Please notice, too, the Good Samaritan did not use a crisis as a time for evangelism, and he did not use religious language, instead he offered concrete and specific help. Grief and crisis are not times for religiosity. It is not a time to hide behind religious truisms. We all know the rage that William Sloan Coffin felt when people commented that it was God’s will that his young son died in an automobile accident, and Coffin’s response: “It wasn’t God’s will. God’s heart was the first heart to break.”

The Good Samaritan did something. Sometimes we don’t exactly know what do to, and sometimes we really don’t want to be bothered to do something, but the Good Samaritan did something.

Several years ago I was invited to dinner with a man named Marcus Engel and his assisting dog. We were both healthcare professionals and shared a similar philosophy of care. When he was a first year college student, Marcus was in a car filled with friends from Bible camp when their vehicle was broadsided by a drunk driver. When medics arrived at the scene of the accident, Marcus was found face down on the concrete. He was taken to a nearby hospital where it was discovered that every bone from his hairline to his chin had been shattered. He was also struck completely and permanently blind.

Marcus spent the next two years in rehab, and had 350 hours of reconstructive surgery on his face. He is now an internationally known and respected expert on patient care.

What Marcus remembers most about his original hospital stay was when he woke up there was someone at his bedside who was holding his hand, and she would say, “I’m Jennifer. You’ve been in a car accident. You are in the hospital.” When he would wake up again, she would quietly say, “Marcus, I’m here.” This experience was so profound for Marcus that he travels the world with the “I’m Here Project,” teaching healthcare professionals about compassionate patient care.

Marcus teaches that compassion, empathy, love and understanding are sometimes intertwined to mean the same thing. He separates compassion with the definition that compassion is “being a witness to suffering, being moved by the suffering and having a desire to alleviate it. In his teachings, Marcus shares that when he was hospitalized, he didn’t know where he was, but he knew that he was not alone. Twenty years later, he was able to meet Jennifer, and learned that at the time of his accident she was a twenty year old medical technician assigned to the trauma center where he was treated.

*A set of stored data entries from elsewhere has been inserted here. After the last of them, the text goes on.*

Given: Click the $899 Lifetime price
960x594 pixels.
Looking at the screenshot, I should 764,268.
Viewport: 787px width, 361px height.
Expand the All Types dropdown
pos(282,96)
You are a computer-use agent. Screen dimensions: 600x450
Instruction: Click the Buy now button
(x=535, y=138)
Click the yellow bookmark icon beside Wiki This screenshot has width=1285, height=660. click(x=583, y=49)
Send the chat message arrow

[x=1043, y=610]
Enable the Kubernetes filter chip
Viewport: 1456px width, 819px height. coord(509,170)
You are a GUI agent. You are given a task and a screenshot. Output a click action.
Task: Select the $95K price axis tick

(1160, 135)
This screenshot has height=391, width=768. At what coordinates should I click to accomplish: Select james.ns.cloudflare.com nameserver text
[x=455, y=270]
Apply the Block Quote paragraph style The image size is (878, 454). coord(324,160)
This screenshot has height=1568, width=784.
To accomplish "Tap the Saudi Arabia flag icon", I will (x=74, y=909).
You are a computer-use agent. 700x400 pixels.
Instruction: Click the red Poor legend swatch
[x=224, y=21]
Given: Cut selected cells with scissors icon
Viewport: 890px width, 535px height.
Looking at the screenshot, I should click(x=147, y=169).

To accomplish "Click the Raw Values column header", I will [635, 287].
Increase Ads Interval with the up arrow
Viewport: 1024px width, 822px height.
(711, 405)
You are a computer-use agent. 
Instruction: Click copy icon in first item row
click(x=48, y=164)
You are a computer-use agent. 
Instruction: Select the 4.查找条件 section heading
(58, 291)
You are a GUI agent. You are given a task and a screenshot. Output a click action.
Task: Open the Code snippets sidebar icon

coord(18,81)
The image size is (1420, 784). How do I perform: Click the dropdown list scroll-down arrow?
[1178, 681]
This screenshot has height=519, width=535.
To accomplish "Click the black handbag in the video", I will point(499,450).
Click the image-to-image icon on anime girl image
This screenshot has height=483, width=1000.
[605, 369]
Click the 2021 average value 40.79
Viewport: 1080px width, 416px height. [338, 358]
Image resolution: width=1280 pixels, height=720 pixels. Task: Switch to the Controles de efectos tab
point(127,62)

She was young and inexperienced, but gave the greatest gift by offering her presence.

Marcus believes that our presence is the greatest gift we can give to another human being. I agree.

As Pauli Murray comments: “We are not commanded to like everyone with whom we come into contact. What is required of us is not admiration, approval, or even personal affection but caring, empathy, seeking to understand, identifying with another’s common humanity, and being concerned for another’s well-being as if it were our own. In this sense the command is absolute. We are not free to pick and choose those we accept and those we reject. Every other human being

is our neighbor. When Jesus was asked, ‘Who is my neighbor?’ he answered with the parable of the Good Samaritan and used a member of a despised race to illustrate the relationship.” (To Speak a Defiant, pg. 250)

There are people alongside our roads, and they are not just the obvious unhoused neighbors who occupy our streets. They are the lonely, the isolated, the incarcerated, the dying, the one not picked for the team, the single mom struggling to pay her bills, the college student who is hundreds of thousands of dollars in debt, the helicopter parent who is unconsciously crippling her children, the single person who does not fit into a family oriented society, the entitled person who is devoid of awareness, the lonely millionaire isolated in a perfectly appointed home, the grandmother who feels warehoused in a care home. If we pause for a moment, we will see many people by the side of the road, people with whom we can share companionship and love, people with whom we can live out Jesus’ command to go and do likewise.